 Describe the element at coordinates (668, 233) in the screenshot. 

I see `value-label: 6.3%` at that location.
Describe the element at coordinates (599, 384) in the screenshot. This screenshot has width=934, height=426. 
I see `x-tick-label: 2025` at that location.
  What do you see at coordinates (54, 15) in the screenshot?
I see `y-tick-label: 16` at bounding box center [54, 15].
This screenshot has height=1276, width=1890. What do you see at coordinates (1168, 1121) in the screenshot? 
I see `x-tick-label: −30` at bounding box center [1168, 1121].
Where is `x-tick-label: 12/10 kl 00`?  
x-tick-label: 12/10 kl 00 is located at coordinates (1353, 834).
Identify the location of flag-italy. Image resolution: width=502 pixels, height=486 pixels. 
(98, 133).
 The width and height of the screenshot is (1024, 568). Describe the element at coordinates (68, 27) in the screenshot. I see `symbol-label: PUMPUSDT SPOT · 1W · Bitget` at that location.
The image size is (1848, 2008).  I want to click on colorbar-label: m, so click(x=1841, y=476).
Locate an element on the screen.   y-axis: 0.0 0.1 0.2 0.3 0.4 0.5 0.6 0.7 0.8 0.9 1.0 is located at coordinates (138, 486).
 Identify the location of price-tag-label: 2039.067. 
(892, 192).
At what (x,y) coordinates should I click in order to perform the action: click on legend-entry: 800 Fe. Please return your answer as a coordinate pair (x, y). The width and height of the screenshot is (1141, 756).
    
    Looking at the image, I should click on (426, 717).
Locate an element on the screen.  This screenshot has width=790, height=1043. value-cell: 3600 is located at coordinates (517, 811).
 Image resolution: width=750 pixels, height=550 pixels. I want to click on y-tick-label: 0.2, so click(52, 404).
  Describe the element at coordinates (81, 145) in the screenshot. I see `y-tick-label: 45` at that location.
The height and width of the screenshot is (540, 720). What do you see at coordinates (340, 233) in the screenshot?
────────
### REQUIRED WORK
Rewrite the part of the rows that opens with the line containing "At what (x,y)" and closes with the line containing "Looking at the", swapping "coordinate pair" for "tuple" and leaving everything else unchanged.

### RESPONSE TO THIS EXERCISE
At what (x,y) coordinates should I click in order to perform the action: click on legend-entry: 800 Fe. Please return your answer as a tuple (x, y). The width and height of the screenshot is (1141, 756).
    
    Looking at the image, I should click on (426, 717).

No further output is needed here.